豊田さんがおっしゃるように、さまざまな病気について詳しい情報が入手できるメディアがあれば、たいへん価値があると思います。しかし、なぜ今まで世の中に存在しなかったのでしょう。

豊田

医療情報というのはさまざまなファクターが絡んでくるため、きわめて扱いにくいんですね。正しさの定義が困難であったり、最新性や網羅性、多様性をどのように満たすかなど。多くの医師の方々に協力を得なければ実現するのは難しいですし、やって何の得になるのかという問題もある、だから誰も取り組んでこなかったのだと思います。それを果たすためには、医師自らが事業を運営し、本気でコミットして周囲のドクターの先生方を巻き込んでいかなければならない。
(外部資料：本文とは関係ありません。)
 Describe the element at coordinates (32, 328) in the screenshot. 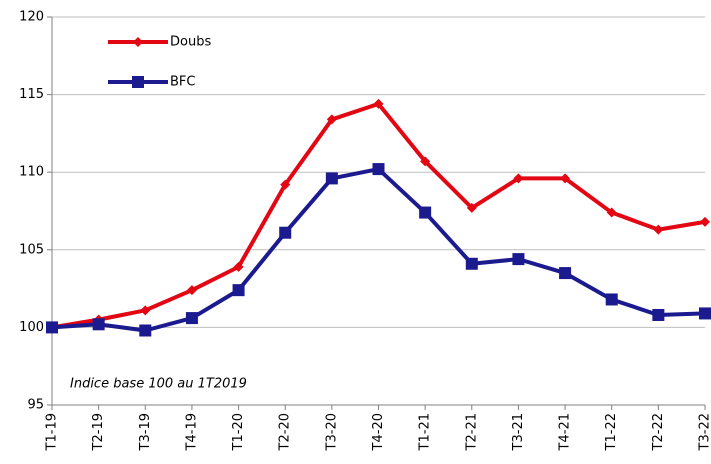

I see `y-tick-label: 100` at that location.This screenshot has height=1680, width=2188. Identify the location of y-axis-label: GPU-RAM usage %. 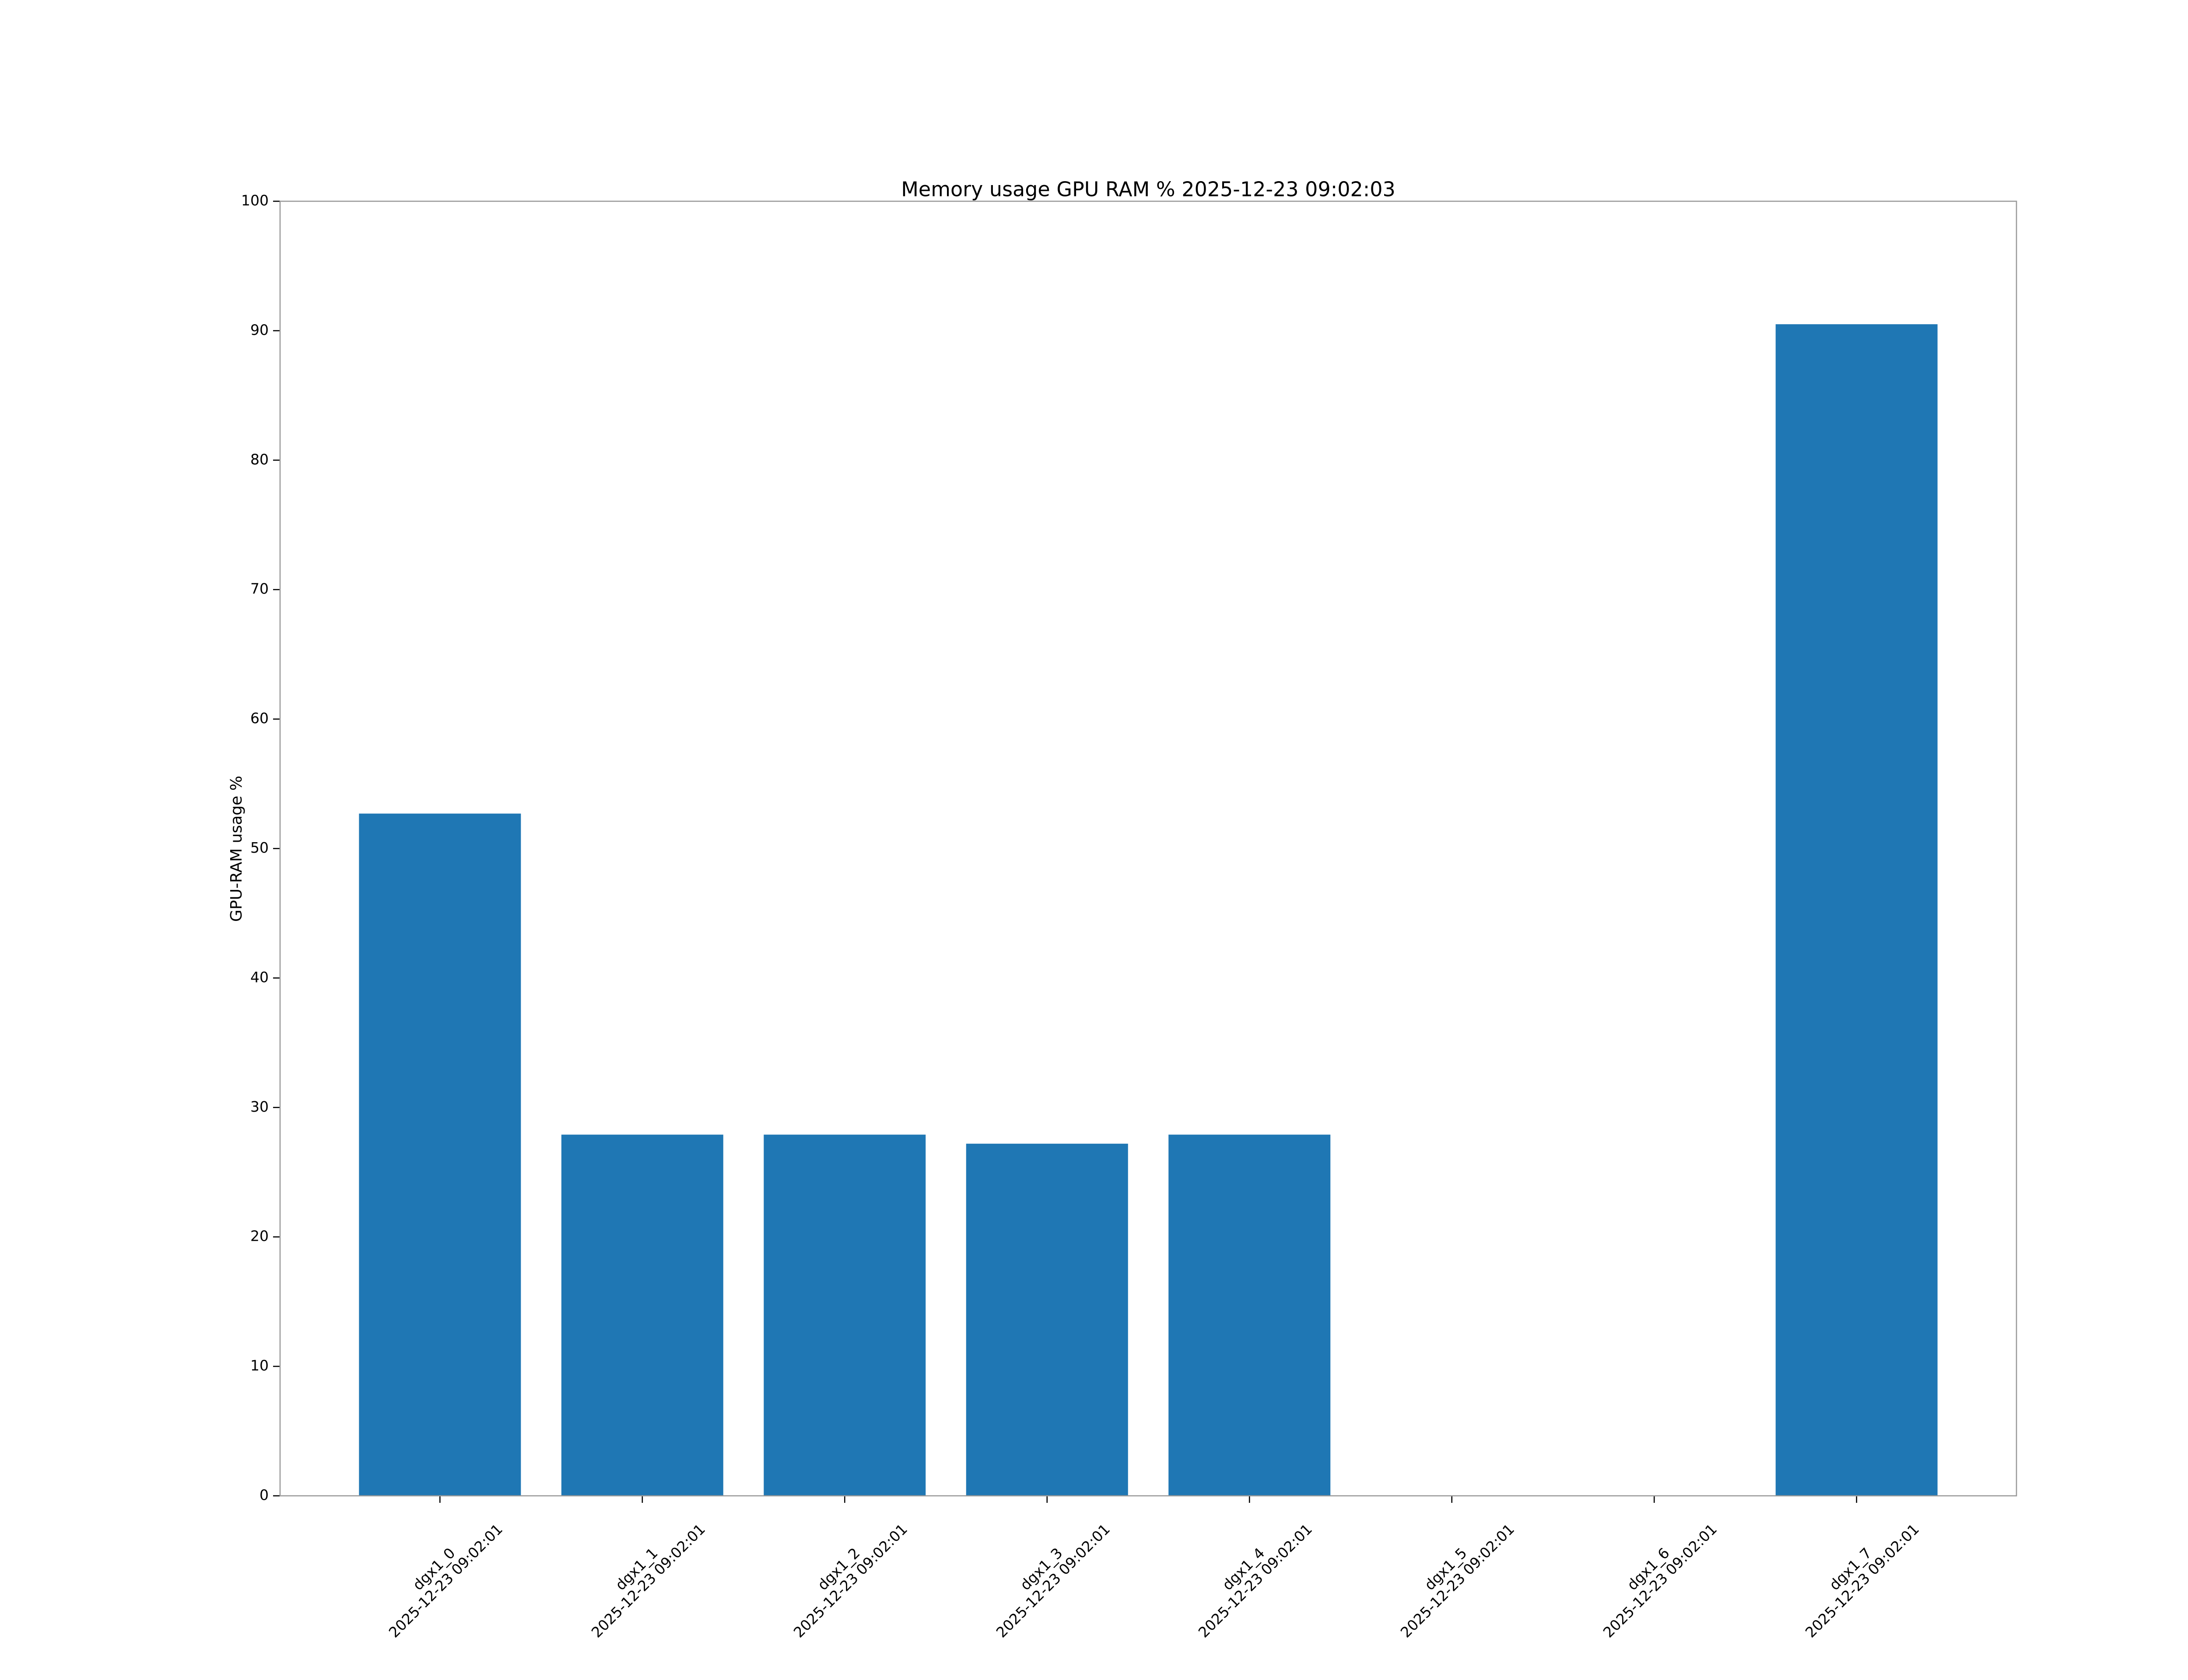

それを我々が担おうとしているのです。当社には私を含めて医師免許を持っている人間が3人います。そして、MEDLEYにご協力頂いている、信頼できるたくさんの先生方がいらっしゃる。こちらから話を持ちかけると、みなさん日本の医療を変えなけばという強い思いを持っていらっしゃって、「こうしたサービスで患者さんに正しい情報を届けられるのはとても良いことだ」と前向きな姿勢を見せてくださります。まったく面識のない先生からも、このサービスの存在を知って「ぜひ協力したい」と連絡をいただくこともあり、すでに250人を超える医師の方々がコンテンツの作成に関わってくださっています。

工藤

豊田さんのように、医師の方が事業にコミットすることに意味があると。

豊田

医師の方々にとっても、患者さんにいつもお話ししていることを我々のサイト上にストックし、あらかじめご覧いただくよう誘導すれば、診療の際に患者さんとのコミュニケーションもよりスムースになり、もっと効率的な医療が可能になるはずです。医師にとっても有益なメディアにして、医療の現場に貢献したいと考えています。

工藤

たいへん意義のあるサービスですが、ビジネスとして成立させるのは難しいように思われます。そのへんはいかがですか。

豊田

おっしゃる通り、医療情報サービスはビジネス化するインセンティブが乏しいため、これまで誰も手がけてこなかったというのが実情です。我々はそこに挑もうとしており、色々と厳しい事業であることは間違いなのですが、それでも「良いサービス」を作れば必ず事業化できると思っていますし、それだけの人材が揃っていると確信しています。私のような医師もいますし、技術部門にも強力な人材が集っています。さらに、有名なITサービス企業などからもビジネス開発やマネジメントに秀でた人材が続々と参加しており、将来、大きな価値を生み出す絵は描けています。世の中の人々から「病気のことならMEDLEYと常識のように認められるようなサービスにしたいですね。

※インタビュー内容、企業情報等はすべて取材当時のものです。